Trouble exporting curried generic function

Question

I have a library of helper functions that I want to export curried versions of.

A small chunk of it looks like this:

export function curry2<A,B,C>(f: (x: A, y: B) => C): (x: A) => (y: B) => C {
  return (a) => (b) => f(a, b)
}

function _push<A>(item: A, items: Array<A>): Array<A> {
  return items.concat(item)
}

export const push = curry2(push)

But that doesn't work. Flow complains expression curry2(push), saying:

- type parameter 'A' of function call. Missing annotation.
- type parameter 'B' of function call. Missing annotation.

So I tried to fix this by annotating the exported identifier:

export const push<A>: (item: A) => (items: Array<A>) => Array<A>

But this doesn't work because const expressions can't introduce generic type variables.

So I figured I would have to export an actual function in order to be able to annotate it:

export function push<A> (item: A): (items: Array<A>) => Array<A> {
  return curry2(_push)(item);
}

But at this point I'm basically going to re-write a big chunk of curry for each function I want to export.

Is there a better way to help Flow fill in the generic type variables of exports in const expressions?

Answer 1

Type inference with subtyping, polymorphism, and compact types has traditionally been problematic. There's a recent paper describing a modification to Hindley-Milner inference which might be useful if it could be adapted to Flow.

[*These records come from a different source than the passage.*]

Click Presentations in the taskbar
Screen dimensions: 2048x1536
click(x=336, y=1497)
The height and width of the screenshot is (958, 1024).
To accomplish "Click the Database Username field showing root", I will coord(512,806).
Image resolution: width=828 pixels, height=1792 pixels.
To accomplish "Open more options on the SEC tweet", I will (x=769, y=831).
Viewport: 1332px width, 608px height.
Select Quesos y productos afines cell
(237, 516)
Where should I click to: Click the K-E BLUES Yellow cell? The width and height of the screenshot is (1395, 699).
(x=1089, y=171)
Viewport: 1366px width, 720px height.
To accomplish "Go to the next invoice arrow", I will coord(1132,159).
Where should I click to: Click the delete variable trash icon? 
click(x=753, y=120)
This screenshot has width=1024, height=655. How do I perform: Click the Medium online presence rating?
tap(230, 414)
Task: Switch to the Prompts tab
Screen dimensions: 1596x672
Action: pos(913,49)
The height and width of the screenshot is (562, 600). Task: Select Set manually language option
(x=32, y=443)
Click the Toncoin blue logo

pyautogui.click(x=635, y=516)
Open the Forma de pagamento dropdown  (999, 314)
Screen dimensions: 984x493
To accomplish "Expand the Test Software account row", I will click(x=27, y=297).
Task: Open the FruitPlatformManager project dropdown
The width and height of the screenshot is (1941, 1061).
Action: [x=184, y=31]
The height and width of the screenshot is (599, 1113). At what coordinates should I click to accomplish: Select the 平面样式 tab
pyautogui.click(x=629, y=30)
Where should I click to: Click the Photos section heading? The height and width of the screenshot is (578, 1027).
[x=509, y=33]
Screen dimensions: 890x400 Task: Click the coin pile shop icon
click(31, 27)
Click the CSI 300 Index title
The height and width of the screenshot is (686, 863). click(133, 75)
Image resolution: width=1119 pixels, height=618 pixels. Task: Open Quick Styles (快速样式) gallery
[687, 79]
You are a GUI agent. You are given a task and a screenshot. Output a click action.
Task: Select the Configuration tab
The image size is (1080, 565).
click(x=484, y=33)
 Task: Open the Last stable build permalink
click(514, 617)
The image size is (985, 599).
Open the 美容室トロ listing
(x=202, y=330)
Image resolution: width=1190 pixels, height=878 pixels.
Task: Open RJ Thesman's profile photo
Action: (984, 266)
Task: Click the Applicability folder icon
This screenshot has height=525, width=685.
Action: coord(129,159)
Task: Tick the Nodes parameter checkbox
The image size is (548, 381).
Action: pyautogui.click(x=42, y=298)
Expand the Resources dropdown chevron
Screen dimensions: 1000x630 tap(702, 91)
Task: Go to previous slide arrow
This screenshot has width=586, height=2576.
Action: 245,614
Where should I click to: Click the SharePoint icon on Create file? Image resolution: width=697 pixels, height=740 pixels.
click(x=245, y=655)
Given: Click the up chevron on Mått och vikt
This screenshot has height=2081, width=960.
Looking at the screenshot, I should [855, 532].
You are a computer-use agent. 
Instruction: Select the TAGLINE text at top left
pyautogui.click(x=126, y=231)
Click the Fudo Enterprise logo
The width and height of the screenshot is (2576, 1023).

Anyway, Flow does actually seem to allow some polymorphic const values. For example

// @flow strict

const id: <T>(T) => T = <T>(a: T):T => a;
const genericConstant: <T>(T) => T = id(id);

const dup: <U>(U) => [U, U] = <U>(a: U) => [a, a];
const iddup: <T>(T) => [T, T] = id(dup);
const dupdup: [<T>(T) => [T, T], <U>(U) => [U, U]] = dup(dup);

const curry2 = <A,B,C>(f: (A, B) => C) => (a: A) => (b: B): C => f(a, b);

function _push<A>(item: A, items: Array<A>): Array<A> {
  return items.concat(item)
}

const push2 /*broken : <A>(A) => Array<A> => Array<A> */ = curry2(_push)

const pair: <A,B>(A, B) => [A, B] = <A, B>(a: A, b: B): [A, B] => [a, b]

const pair2 /*broken: <A,B>(A) => (B) => [A, B]*/ = curry2(pair)

I'm not sure what rule it is following, but it's definitely different from SML's value restriction.

Answer 2

See my answer to the same question here: https://github.com/facebook/flow/issues/2165#issuecomment-236868389

The main limitation here is that Flow doesn't infer polymorphic types at all. In particular, whenever it sees a call to a polymorphic function, it immediately instantiates the type parameters with fresh type arguments, and the result is never "generalized" back the way Hindley-Milner systems (https://en.wikipedia.org/wiki/Hindley%E2%80%93Milner_type_system) do.

The reason for this limitation is that this kind of polymorphic type inference is undecidable with subtyping (see Pierce, "Bounded quantification is undecidable", POPL'92), and subtyping is a necessary feature for JavaScript (but not so much for a ML-like language).

Answer 3

I suspect is not possible to define a curry2 function without higher kinded types

type Function2<A, B, C> = (a: A, b: B) => C;
type CurriedFunction2<A, B, C> = (a: A) => (b: B) => C;

export function curry2<A, B, C>(f: Function2<A, B, C>): CurriedFunction2<A, B, C> {
  return (a: A) => (b: B): C => f(a, b)
}

export const push = curry2(function <A>(item: A, items: Array<A>): Array<A> {
  return items.concat(item)
})

The last definition means that push has type

push: CurriedFunction2<A, Array<A>, Array<A>> // <= higher kinded type?